Notre civilisation se débat contre son absence de sens en donnant un sens aux extrémités insensées de son action
Il s’agit de tenter de proposer une explication fondamentale, autre que par de simples mécanismes économiques (ou de perversion économique puisqu’il s’agit de l’émergence comme facteurs fondamentaux de mécanismes intrinsèquement pervers). Comme on le suggère précédemment par l’extension des exemples donnés pour appuyer l’appréciation du phénomène économique, on ne peut restreindre l’explication à la sphère économique. S’en tenir à l’explication, actuellement favorisée, de la perversion du système bancaire, c’est, comme à l’habitude, réduire l’examen du problème à l’un de ses composants selon les lumières de l’actualité, c’est cloisonner avec minutie la crise pour ne pas avoir à considérer le tableau général. Si la crise bancaire est qualifiée évidemment de “systémique”, il est manifeste qu’elle n’est qu’un composant d’une crise systémique générale qui, par définition, affecte l’entièreté du système.
Cette crise telle que nous la décrivons dans cette structure de “montée aux marges” sous la forme d’une montée aux extrêmes n’est pas une crise “active”. Elle ne se fait pas à cause de la puissance irrésistible des marges prenant le centre de la scène, d’autorité si l’on veut. C’est au contraire une “crise du vide”. Les “marges” devenues les extrêmes vers lesquels le système tend à évoluer et que le système tend à placer au centre de la scène ne se sont pas imposées avec volontarisme, avec un projet d’investissement et d’affirmation. Les “marges” ont pris de l’importance subrepticement, comme on augmente régulièrement les bonus, comme s’étendent souterrainement le gaspillage et la fraude. Ce sont par nature des “accidents”, c’est-à-dire littéralement des “événements insensés“ (dépourvus de sens) qui ne portent avec eux aucune cohérence, aucune force structurée d’hégémonie. S’ils ont pris la place qu’ils ont prise, c’est parce que cette place était inoccupée, vide en un sens. Cette crise est une “crise du vide”, la plus grave qu’on puisse imaginer.

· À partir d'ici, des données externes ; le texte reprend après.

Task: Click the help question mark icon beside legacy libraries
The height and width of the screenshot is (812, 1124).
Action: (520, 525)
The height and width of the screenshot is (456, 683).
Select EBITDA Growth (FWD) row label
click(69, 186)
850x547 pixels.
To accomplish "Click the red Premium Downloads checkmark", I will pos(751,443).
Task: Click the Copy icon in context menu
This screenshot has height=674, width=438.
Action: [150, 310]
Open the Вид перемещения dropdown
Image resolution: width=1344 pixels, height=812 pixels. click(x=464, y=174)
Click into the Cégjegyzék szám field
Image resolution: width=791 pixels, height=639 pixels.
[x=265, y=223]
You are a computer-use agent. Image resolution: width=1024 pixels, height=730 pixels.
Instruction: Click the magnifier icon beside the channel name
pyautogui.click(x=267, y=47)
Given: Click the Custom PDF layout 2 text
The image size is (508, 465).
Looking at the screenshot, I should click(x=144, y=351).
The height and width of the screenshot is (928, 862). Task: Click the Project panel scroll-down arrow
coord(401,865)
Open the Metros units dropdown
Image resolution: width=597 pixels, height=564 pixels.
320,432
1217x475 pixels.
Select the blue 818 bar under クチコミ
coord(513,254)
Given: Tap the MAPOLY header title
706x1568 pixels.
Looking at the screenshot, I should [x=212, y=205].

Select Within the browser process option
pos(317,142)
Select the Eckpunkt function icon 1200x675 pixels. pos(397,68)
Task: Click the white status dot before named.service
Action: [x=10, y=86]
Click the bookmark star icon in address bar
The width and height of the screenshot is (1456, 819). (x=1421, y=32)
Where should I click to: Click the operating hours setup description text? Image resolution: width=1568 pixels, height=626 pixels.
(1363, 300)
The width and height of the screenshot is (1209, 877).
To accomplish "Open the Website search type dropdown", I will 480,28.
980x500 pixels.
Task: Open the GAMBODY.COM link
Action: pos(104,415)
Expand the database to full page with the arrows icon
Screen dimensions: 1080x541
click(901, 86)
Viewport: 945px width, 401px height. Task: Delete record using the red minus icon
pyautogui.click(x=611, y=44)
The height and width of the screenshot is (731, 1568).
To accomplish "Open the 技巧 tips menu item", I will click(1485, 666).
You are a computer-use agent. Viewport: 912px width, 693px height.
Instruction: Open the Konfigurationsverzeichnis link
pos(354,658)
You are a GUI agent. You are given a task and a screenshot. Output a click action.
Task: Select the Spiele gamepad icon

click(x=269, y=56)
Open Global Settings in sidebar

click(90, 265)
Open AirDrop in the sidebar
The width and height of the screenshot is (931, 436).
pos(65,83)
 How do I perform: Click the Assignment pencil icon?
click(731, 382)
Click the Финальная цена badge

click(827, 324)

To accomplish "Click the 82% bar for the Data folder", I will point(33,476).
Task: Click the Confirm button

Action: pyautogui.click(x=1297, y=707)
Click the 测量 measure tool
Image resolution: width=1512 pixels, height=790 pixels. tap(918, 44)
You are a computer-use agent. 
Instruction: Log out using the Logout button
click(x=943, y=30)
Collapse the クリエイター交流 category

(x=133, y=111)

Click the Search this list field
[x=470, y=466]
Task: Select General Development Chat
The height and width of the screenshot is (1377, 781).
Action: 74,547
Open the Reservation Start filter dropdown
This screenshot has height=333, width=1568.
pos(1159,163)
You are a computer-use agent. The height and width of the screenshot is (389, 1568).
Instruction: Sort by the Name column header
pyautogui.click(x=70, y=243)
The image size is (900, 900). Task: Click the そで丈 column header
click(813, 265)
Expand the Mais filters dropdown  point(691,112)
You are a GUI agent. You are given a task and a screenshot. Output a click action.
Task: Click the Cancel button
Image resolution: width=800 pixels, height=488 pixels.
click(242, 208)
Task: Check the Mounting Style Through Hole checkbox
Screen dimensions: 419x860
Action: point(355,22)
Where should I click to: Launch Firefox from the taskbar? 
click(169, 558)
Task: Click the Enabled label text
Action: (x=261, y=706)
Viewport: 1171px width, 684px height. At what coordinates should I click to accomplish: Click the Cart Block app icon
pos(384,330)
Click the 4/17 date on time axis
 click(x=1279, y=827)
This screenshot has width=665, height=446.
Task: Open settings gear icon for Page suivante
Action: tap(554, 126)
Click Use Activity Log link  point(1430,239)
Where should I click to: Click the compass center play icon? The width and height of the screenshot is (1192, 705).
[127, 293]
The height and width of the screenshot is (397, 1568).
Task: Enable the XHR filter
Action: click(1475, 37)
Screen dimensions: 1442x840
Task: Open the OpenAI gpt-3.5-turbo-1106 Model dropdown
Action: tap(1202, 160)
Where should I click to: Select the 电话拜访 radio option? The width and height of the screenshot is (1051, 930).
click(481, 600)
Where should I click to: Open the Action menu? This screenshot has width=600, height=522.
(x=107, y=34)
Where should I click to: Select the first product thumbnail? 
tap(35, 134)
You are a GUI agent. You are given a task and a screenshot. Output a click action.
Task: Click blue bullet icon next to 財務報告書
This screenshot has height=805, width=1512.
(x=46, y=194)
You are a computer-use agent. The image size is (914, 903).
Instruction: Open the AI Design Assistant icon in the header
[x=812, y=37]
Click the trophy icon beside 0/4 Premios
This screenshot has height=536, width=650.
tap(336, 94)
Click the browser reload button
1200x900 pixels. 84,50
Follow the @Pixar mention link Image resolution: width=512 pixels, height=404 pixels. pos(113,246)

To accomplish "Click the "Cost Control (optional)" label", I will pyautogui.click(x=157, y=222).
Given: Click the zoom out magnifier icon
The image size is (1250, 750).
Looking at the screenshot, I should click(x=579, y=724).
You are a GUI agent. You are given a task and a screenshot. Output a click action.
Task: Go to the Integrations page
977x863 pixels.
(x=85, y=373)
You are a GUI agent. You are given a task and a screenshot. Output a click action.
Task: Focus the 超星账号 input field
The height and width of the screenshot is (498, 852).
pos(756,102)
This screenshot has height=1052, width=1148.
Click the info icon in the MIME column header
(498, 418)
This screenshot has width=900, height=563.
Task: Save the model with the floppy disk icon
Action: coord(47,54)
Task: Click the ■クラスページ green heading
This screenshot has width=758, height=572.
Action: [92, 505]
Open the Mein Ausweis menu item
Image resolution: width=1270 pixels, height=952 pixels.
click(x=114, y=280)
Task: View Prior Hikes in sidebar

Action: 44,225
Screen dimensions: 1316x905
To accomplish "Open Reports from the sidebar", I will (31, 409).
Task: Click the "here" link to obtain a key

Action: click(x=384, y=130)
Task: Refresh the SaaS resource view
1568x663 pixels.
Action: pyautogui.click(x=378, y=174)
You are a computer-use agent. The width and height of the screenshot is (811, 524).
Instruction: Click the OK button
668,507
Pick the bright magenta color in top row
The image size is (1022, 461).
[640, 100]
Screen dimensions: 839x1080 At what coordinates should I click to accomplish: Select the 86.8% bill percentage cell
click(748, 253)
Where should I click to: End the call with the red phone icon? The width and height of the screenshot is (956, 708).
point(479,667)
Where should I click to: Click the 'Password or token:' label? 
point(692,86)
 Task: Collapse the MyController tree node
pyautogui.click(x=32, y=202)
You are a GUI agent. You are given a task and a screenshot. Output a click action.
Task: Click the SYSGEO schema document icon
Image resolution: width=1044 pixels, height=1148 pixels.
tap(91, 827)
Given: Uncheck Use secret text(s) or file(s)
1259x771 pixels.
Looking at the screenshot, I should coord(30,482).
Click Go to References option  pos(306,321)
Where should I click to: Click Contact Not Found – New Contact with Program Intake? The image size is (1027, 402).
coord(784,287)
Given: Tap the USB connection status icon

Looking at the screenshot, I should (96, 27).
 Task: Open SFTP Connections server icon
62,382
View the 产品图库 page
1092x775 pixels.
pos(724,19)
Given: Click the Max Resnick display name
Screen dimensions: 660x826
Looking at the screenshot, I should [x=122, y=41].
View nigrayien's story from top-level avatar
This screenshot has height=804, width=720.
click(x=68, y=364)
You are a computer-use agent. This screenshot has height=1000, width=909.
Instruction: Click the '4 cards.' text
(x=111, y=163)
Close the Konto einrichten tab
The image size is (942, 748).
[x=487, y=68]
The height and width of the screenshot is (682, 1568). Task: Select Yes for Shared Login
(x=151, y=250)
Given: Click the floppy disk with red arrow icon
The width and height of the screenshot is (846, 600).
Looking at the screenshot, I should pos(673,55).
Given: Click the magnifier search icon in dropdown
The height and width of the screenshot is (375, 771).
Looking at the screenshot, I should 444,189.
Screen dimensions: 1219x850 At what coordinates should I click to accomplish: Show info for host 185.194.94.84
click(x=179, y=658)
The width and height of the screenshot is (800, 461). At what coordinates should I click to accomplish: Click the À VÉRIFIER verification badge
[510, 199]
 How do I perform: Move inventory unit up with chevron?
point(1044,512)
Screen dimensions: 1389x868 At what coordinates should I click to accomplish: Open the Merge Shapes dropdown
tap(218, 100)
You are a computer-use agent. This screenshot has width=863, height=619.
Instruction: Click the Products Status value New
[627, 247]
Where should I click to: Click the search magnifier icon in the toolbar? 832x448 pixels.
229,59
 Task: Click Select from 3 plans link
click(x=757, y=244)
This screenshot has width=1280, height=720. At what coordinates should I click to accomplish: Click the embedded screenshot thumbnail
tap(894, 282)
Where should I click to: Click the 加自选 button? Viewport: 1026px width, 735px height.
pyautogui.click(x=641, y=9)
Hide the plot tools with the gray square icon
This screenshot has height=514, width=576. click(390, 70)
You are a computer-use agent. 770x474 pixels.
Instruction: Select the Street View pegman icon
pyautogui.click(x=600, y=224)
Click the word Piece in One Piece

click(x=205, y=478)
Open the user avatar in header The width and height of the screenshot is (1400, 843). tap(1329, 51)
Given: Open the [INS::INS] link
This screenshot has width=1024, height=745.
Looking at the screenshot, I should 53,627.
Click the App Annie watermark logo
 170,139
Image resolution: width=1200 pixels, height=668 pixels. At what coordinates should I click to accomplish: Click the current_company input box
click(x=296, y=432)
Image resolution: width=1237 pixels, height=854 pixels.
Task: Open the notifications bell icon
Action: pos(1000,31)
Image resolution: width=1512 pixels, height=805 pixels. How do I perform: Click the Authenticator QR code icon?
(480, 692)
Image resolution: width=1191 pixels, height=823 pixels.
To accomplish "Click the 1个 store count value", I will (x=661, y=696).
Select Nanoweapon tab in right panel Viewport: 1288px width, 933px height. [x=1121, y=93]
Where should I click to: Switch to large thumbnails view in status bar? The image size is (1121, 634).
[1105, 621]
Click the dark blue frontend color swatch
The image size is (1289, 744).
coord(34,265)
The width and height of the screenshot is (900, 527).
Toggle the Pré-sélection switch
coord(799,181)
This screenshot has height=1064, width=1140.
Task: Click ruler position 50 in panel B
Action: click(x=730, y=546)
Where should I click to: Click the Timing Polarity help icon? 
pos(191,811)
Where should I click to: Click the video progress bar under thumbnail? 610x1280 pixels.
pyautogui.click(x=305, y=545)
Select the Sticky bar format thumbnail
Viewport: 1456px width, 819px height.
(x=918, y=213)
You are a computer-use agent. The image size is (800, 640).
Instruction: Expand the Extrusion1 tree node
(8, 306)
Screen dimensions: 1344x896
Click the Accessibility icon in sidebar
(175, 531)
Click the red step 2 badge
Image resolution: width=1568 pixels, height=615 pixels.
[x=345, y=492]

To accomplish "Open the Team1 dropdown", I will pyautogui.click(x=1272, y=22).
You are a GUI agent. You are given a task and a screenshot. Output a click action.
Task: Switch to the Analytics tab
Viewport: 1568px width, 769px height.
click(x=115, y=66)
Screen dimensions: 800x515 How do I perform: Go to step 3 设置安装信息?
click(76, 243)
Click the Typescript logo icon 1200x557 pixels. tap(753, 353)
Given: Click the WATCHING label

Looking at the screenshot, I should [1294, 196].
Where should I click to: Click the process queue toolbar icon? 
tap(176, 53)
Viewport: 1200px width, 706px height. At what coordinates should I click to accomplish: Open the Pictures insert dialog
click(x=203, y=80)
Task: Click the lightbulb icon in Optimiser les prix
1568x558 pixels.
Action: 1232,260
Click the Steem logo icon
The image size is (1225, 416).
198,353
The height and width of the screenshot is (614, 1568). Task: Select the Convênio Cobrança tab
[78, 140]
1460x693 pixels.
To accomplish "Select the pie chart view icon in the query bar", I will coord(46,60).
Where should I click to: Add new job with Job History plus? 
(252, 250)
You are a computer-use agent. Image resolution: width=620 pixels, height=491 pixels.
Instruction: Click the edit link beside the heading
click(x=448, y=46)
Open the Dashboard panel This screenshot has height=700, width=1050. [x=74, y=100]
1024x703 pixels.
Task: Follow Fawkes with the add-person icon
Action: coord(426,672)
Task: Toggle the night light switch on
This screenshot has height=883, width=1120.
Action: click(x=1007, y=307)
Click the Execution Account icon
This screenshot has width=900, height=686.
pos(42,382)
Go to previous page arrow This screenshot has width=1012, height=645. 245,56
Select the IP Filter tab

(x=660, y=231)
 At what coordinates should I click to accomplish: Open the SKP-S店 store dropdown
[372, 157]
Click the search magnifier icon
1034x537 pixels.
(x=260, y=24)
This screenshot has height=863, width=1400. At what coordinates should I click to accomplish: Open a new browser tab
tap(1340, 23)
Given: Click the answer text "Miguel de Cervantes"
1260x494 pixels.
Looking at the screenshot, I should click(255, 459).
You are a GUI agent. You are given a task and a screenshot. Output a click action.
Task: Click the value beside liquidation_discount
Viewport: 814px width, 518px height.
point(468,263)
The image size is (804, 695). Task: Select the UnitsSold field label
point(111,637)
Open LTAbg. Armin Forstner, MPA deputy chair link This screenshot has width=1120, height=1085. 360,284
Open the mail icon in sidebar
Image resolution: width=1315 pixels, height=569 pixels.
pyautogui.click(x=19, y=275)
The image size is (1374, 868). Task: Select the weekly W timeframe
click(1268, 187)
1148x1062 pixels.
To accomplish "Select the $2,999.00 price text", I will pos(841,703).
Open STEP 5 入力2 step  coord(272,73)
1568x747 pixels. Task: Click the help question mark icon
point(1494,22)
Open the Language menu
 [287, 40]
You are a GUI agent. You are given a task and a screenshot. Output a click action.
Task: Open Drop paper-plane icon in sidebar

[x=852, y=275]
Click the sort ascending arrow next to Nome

De même pour la crise de civilisation qu’elle illustre. Notre crise générale, notre “crise de civilisation” est une crise du vide par l’évidence d’une situation marquée par l’absence du sens. La chose vaut pour l’économie et la finance, elle vaut aussi pour les mœurs, la culture et la politique (sans parler du sacré, dont l’absence de sens est la définition même, – absence de sens équivalent à absence de sacré). La politique des relations internationales n’a, depuis 9/11, qui est pour nous un événement en réalité privé de sens (voir ci-après), plus aucun sens. On s’acharne à lui en trouver un en inventant des causes extravagantes (le terrorisme comme menace universelle et métaphysique, la “guerre sans fin”, etc.), et l’excès même débouchant sur la contradiction témoigne de cette crise du sens et de notre incapacité à la résoudre. Comme dans le cas de l’économie (“montée aux marges”/montée aux extrêmes), ce sont des choses insensées qui sont mises en place, au centre de la scène, pour occuper une place affectée par la crise du sens. Le résultat est inévitable. C’est de l’huile qui est jetée sur le feu où brûle notre civilisation, ce feu de la crise du sens.
Par conséquent, plaçons bien cette crise économique et financière dans son contexte: la crise de la civilisation.